Windows Server 2003 with KB938397 hotfix is not sufficiently tested platform and we are not entirely sure whether the hotfix is supposed to make signature generation work - there is a ver similar KB968730 hotfix that is newer and addresses a similar problem, so installing it first might be a good idea.

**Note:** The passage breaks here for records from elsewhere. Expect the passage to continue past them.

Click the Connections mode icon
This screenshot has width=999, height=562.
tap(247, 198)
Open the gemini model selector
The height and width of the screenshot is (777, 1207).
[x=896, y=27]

To help us in analyzing this, could you please run the following program and let us know what output it displays?
using System;
using System.Text;
using System.Security.Cryptography;
using System.Security.Cryptography.Pkcs;
using System.Security.Cryptography.X509Certificates;
namespace Rebex.Support
{
class CertificateInfo
{
static void Main()
{
string subjectDN = "cn=AliceRSA"; // replace this with the actual certificate subject DN
// find the certificate
X509Store store = new X509Store(StoreName.My, StoreLocation.CurrentUser);
store.Open(OpenFlags.ReadOnly);
X509Certificate2Collection certificates = store.Certificates.Find(X509FindType.FindBySubjectDistinguishedName, subjectDN, true);
X509Certificate2 certificate = certificates[0];
store.Close();
// display information about the private key
RSACryptoServiceProvider rsa = (RSACryptoServiceProvider)certificate.PrivateKey;
CspKeyContainerInfo info = rsa.CspKeyContainerInfo;
Console.WriteLine("Accessible: {0}", info.Accessible);
Console.WriteLine("HardwareDevice: {0}", info.HardwareDevice);
Console.WriteLine("KeyContainerName: {0}", info.KeyContainerName);
Console.WriteLine("KeyNumber: {0}", info.KeyNumber);
Console.WriteLine("MachineKeyStore: {0}", info.MachineKeyStore);
Console.WriteLine("Protected: {0}", info.Protected);
Console.WriteLine("ProviderName: {0}", info.ProviderName);
Console.WriteLine("ProviderType: {0}", info.ProviderType);
Console.WriteLine("UniqueKeyContainerName: {0}", info.UniqueKeyContainerName);
}
}
}
We will try to test this ourselves as well in the next few days.